PP: on the NaNs: we have a canonical NaN idea, the question is why would you need that in FP16 space. The original motivation was to do nanboxing, and now we have only a SIMD proposal, nobody will store a pointer in a 16, this could be exempt from the canonicalization rules

CW: Is the NaN non-determinism here same or different from scalar operations, or can this be more ambitious?

PP: If you have hardware support then yes, youd expect that x86 would have a different sign but

CW: is the nondeterminism in the sign bit something we already allow in scalars?

PP: I got this wrong, question is if you have a canonical payload, and you operate on two of them, you should get a canonical payload back. With the baseline spec you get a 2-3x instruction bloat in codegen. Here you might make the expensive more costly on x86, because f16 codegen is going to be more expensive

IR: I think it makes sense to be less restrictive here on determinism here

CW: we should carefully write up how it would be different from scalar nondterminsim so we can see how it comes out

PP: it should be straightforward

IR slide, implementation feedback

CW: for the analogous existing f32 and f64 SIMD instructions, do they all round to even, and do they have similar problems on x86?

IR: they are round to even, and they are natively supported, the only problem is with double transition, when you go from 64 to 32 and 32 to 16, there is no such issue for just 64 and 32. There’s no direct conversion from 64 to 16 in F16C.

CW: I’m not asking you to justify Intel’s decision, but asking if there’s more info :)

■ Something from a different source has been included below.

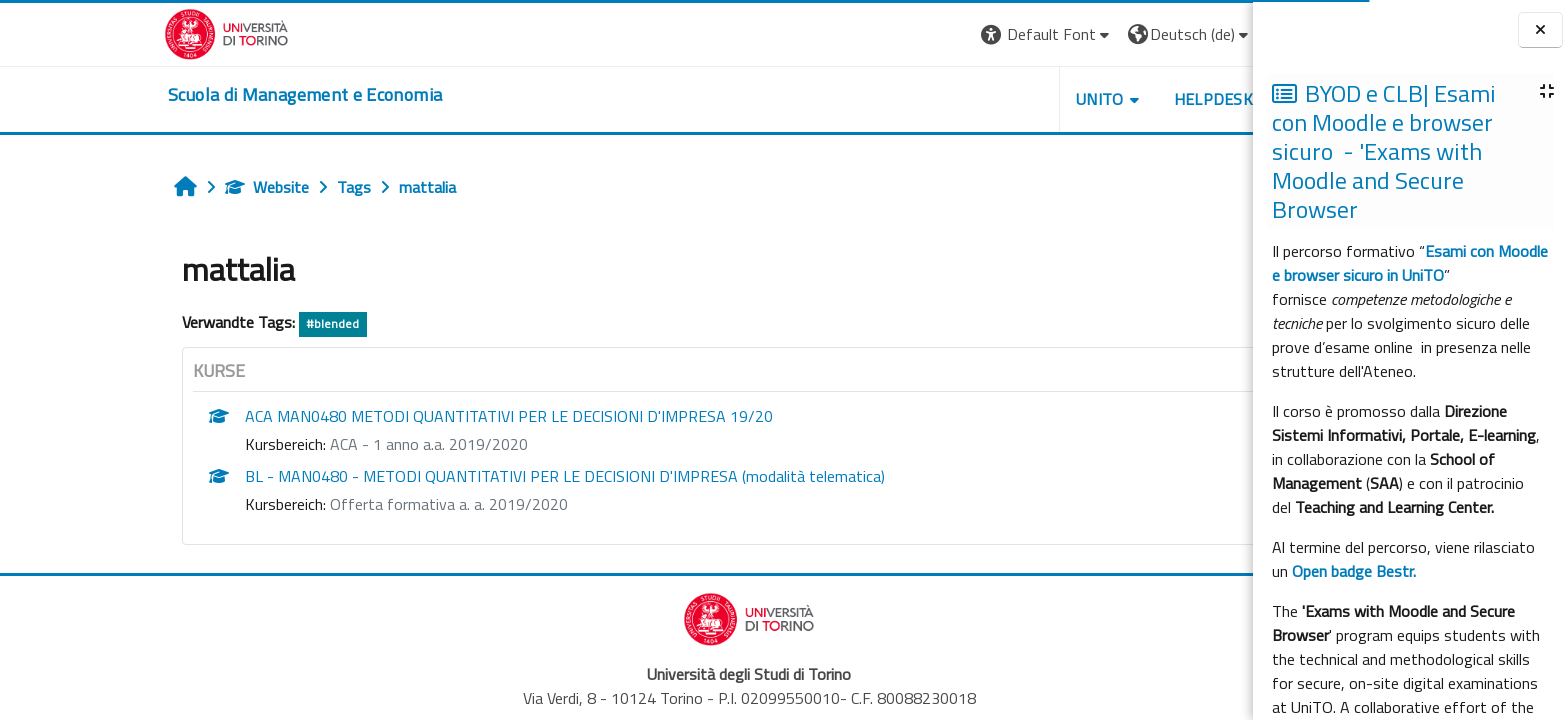 This screenshot has height=720, width=1568. What do you see at coordinates (307, 444) in the screenshot?
I see `ACA - 1 anno a.a. 2019/2020` at bounding box center [307, 444].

IR: yeah there’s no issue with just 64 and 32, no 2-hop conversion so, double-rounding isn’t a problem. It’s a similar issue to FMA. it’s a good idea maybe to move f64 to f16 conversion to relaxed SIMD

CW: Should be fine in principle, but we should document it carefully

IR: yeah, it’s a good idea. I assume most of the use cases don’t care about that rounding, especially e.g. for ML workloads.